Lei sembra amare molto la sua lingua, “lingua dalle vocali lunghe”, come la definisce la sua protagonista.
Io vivo dentro alla mia lingua, è l’unica nella quale mi trovi a casa. Da lì proviene la nostra cultura. Ed è lì che la mia protagonista abita. In lingua islandese sono stati scritti tutti i grandi cicli di poemi medievali e le saghe, che sono state dei veri laboratori linguistici in cui c’è stato un grande apporto dal basso e in cui l’oralità ha avuto un peso decisivo. Forse stiamo perdendo quella natura particolare della nostra lingua. I problemi sono sempre gli stessi, in particolare la pervasività della tecnologia, ma la questione linguistica è davvero molto sentita in Islanda.
Perché ha scelto di raccontare attraverso i pensieri della sua protagonista, perché ha scelto questa particolare angolatura?
Perché in questo modo lei cerca di ricostruire un mondo.
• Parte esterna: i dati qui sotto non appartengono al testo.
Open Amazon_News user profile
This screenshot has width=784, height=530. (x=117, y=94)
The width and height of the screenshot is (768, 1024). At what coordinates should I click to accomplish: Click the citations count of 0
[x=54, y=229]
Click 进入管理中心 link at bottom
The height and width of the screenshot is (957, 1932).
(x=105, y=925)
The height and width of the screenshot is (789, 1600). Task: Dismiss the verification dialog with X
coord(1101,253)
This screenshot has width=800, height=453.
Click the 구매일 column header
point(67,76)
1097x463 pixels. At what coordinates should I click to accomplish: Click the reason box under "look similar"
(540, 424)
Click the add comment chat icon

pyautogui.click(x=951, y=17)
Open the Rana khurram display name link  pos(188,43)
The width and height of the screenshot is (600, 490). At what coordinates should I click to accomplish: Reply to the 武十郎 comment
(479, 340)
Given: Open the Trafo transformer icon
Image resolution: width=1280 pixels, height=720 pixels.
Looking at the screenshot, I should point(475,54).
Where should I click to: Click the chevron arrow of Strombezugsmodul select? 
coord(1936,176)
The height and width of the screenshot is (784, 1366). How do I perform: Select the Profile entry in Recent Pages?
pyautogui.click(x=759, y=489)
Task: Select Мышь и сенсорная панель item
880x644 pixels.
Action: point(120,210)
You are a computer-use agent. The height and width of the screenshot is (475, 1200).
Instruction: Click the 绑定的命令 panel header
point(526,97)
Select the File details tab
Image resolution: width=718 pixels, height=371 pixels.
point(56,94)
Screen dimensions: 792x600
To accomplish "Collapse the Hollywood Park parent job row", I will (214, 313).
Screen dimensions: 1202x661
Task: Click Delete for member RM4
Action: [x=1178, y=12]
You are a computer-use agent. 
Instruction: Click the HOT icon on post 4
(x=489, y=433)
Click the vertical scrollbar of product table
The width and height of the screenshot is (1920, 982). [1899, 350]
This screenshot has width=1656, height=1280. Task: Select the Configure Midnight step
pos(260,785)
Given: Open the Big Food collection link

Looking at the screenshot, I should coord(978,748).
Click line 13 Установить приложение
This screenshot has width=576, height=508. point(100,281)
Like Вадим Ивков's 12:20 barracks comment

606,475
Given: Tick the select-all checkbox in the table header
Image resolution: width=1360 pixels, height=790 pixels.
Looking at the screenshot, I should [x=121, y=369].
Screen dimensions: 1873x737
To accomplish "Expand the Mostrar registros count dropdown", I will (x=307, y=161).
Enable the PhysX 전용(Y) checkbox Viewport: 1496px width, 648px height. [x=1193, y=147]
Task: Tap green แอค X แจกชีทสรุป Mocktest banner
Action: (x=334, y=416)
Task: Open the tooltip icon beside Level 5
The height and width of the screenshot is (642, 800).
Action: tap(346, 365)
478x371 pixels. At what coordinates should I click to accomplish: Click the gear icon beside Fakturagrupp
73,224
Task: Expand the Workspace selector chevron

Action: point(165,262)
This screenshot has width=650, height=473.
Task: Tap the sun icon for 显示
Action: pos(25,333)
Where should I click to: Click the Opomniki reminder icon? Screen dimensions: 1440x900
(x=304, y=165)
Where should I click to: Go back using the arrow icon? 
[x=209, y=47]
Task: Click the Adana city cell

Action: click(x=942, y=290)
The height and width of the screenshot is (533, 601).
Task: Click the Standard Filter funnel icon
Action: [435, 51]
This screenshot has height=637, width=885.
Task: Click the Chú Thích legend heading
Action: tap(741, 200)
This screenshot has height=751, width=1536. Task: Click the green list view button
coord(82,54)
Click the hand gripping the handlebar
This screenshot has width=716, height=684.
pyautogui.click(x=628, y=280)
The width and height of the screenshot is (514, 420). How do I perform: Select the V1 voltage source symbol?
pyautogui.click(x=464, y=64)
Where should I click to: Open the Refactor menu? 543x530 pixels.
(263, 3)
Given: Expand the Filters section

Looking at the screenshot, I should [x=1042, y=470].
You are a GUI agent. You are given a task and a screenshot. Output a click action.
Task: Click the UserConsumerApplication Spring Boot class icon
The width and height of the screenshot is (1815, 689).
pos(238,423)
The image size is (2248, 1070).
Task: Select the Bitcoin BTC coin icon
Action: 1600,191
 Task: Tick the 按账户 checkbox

Un mondo da cui ripartire e da consegnare al figlio. Forse. Un mondo che la allontani dalla paura di morire. Quando muore il suo amante, Sverrir, sembra quasi non soffrire e lascia la scena alla sua ex moglie, che conosce molte più cose di lui. È una donna che sta facendo i conti con la solitudine proprio quando le pareva di avere trovato qualcuno che la potesse alleviare. Pensare a tratti, in modo disordinato ma ininterrotto, è come vincolarsi al mondo che la circonda. È una donna matura che sa stare al suo posto. Non ha più paura perché ogni cosa a cui guarda le risuona come vitale e conosciuta.
In Islanda esiste una comunità di scrittori molto attiva. Bergsson, Stefànsson, Ólafsdóttir: sono noti anche in Italia. È vero che siete un paese di grandi lettori?
Purtroppo non è più vero come in passato. Leggo molto volentieri i miei colleghi. Ci conosciamo bene tutti e ci frequentiamo, siamo amici. Sentiamo la forte eredità letteraria del nostro passato con cui cerchiamo di convivere. Siamo abituati a comunicare con le storie. Siamo dei grandi consumatori di storie.
Reykjavík sembra quasi essere un personaggio a parte, nel suo libro. Come mai ha tanto peso?
Io amo Reykjavík, quella che non è stata investita dai tecnocrati che l’hanno ricostruita in modo stupido e noioso. Come in tutto il resto del mondo, hanno costruito centri commerciali e svincoli autostradali. Il nucleo medioevale esiste ancora anche se è molto piccolo. Vedo però che ultimamente c’è un gusto per ritrovarsi insieme in un altro modo, un desiderio di rimettere insieme i pezzi di una città scollegata da interessi commerciali. Il romanzo è ambientato all’inizio della primavera quando in città fa ancora molto freddo ma è il tempo del ritorno degli uccelli migratori. Reykjavík è ricchissima di uccelli. Per la mia protagonista possiedono un forte richiamo erotico, sono veri emissari di un mondo naturale selvaggio e così vicino alla città che ne respiriamo la presenza.